Your journalism tip sheet for next week's annual Southern Baptist Convention extravaganza

If you decide last-minute to visit the Southern Baptist Convention’s annual extravaganza at Birmingham, Ala., June 11–12, you may need a hotel in Montgomery, if not Atlanta, since something like 10,000 “messengers” (please, never say “delegates”) will be cramming 37 local hotels. Whether in-person or from long distance, some coverage tips. 

Media should recognize that alongside its vast Sunbelt flock,  America's largest Protestant denomination claims, for instance, 42,000 adherents in New York State, 68,000 in Illinois, 76,000 in Indiana, 84,000 in Kansas-Nebraska and 206,000 in California. This influential empire has 51,541 local congregations and mission outposts, with $11.8 billion in yearly donations.
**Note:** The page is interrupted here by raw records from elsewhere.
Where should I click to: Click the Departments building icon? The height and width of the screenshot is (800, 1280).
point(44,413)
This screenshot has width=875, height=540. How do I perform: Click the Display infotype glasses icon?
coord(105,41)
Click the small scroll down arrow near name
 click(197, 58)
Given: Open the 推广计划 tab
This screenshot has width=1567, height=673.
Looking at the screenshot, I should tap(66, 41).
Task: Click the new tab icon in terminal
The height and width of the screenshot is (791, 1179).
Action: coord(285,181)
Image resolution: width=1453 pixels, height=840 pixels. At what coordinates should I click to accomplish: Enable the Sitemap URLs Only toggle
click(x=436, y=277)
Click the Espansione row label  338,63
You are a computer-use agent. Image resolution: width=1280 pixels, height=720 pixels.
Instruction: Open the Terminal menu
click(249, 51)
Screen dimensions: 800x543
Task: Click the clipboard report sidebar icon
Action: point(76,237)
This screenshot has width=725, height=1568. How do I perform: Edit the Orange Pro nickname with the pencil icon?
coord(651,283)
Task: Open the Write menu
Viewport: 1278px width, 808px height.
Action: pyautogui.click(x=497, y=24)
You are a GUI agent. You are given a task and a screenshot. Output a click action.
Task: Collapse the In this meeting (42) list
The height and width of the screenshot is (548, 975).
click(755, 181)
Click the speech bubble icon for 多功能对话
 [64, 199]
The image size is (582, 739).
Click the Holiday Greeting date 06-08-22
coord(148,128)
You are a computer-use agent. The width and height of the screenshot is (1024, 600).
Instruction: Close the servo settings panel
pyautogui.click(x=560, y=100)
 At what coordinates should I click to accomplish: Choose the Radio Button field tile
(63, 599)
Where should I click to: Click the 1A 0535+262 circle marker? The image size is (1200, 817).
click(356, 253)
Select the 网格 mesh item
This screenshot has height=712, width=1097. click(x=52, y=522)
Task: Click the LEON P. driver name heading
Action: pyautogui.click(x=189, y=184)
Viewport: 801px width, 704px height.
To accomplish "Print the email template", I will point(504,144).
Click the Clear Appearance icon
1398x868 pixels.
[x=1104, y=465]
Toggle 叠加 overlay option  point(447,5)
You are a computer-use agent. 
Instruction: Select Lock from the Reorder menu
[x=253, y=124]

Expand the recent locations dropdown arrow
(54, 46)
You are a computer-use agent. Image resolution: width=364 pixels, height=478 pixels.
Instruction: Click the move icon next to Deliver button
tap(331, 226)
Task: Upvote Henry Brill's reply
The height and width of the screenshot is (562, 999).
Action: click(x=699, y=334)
Long gone are the years when pulses pounded over high-stakes political machinations as hardline conservatives were winning SBC control. But news always abounds. 

Notably, this is the first meeting since the Houston Chronicle and San Antonio Express-News blew the lid off SBC sanctity with data on 350 church workers accused of sexual misconduct with 700-plus victims since 1998.

That crisis reaches the floor Wednesday afternoon, June 12, when SBC President J.D. Greear’s sexual abuse study gets a ridiculously tiny 20-minute time slot. Greear’s address Tuesday morning may offer grist. And the June 10-11 convention of local and state SBC executives gets a proposed policy to protect minors (.pdf text here).

Another related effort was last month’s survey on perceptions of the abuse problem, which critics will think exposes naïve attitudes.  Sources who monitor SBC depredations include evangelical blogger “Dee” Parsons of The Wartburg Watch and the 10 SBC victims and victim advocates featured in  the current Christianity Today (behind pay wall).

Greear, a North Carolina pastor, is up for re-election Tuesday afternoon to a second year as SBC president. Should be automatic, though he’s under some right-wing fire for saying women can be speakers at Sunday worship despite the SBC’s 2000 “complementarian” stance that only men should be pastors.